We previously showed in a large animal pig model that unmodified donor-specific bone marrow infusion (DSBMI) did not facilitate total bowel engraftment; in contrast, it increased the risks of rejection, infection, and graft-vs-host disease (GVHD) posttransplant. We hypothesize that continuous immunosuppression, in combination with DSBMI, might contribute to—or even trigger—these unwarranted immune responses by both host and graft; therefore, discontinuing immunosuppression might decrease these risks and prolong survival.
Six groups of outbred, mixed lymphocyte culture–reactive pigs underwent a total (small and large) bowel transplant: group 1, nonimmunosuppressed control pigs (n = 5); group 2, nonimmunosuppressed DSBMI pigs (n = 6); group 3, tacrolimus (indefinite) pigs (n = 7); group 4, tacrolimus (indefinite) plus DSBMI pigs (n = 7); group 5, tacrolimus (10 days only) pigs (n = 5); and group 6, tacrolimus (10 days only) plus DSBMI pigs (n = 6).
The combination of short-term immunosuppression and DSBMI (group 6) significantly prolonged survival, compared with short-term immunosuppression only (group 5) or DSBMI only (group 2). Short-term immunosuppression and DSBMI (group 6) did not prolong overall survival, compared with indefinite immunosuppression with (group 4) or without (group 3) DSBMI: survival rates at 7, 14, and 28 days posttransplant were 100%, 100%, and 67% in group 6; 100%, 100%, and 71% in group 3; and 100%, 67%, and 47% in group 4 (P = .14). Short-term immunosuppression and DSBMI (group 6) increased the incidence of rejection, infection, and GVHD, compared with indefinite immunosuppression without (but not with) DSBMI.

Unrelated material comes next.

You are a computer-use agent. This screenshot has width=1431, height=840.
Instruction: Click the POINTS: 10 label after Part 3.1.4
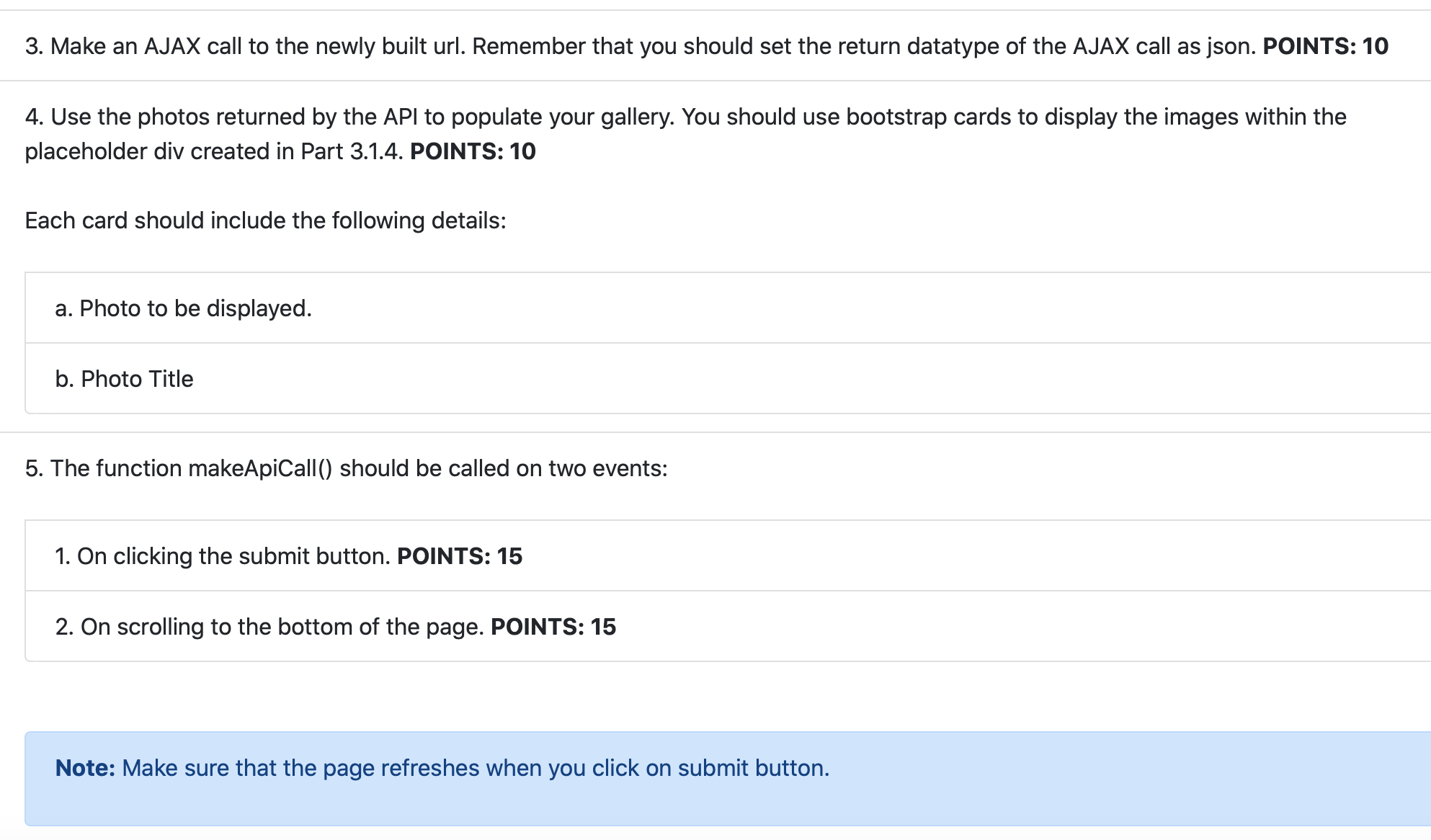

Short-term immunosuppression and DSBMI did not prolong survival and did not reduce the incidence of death from rejection, infection, or GVHD, compared with indefinite immunosuppression without DSBMI. But short-term immunosuppression and DSBMI resulted in a lower incidence of death from infection and GVHD, compared with indefinite immunosuppression and DSBMI. When immunosuppression was discontinued 10 days posttransplant, the effect of DSBMI was insufficient to avert death from rejection.
The clinical results of bowel transplantation trail those of other solid organ transplants. It reduced the rates of infection and GVHD. Our study shows that systemically infused donor-specific bone marrow with short-term or indefinite immunosuppression does not improve outcome after bowel transplantation. It seems necessary to modify the time, dosing, routing, and/or composition of donor-specific bone marrow before it can be successfully used in clinical bowel transplantation.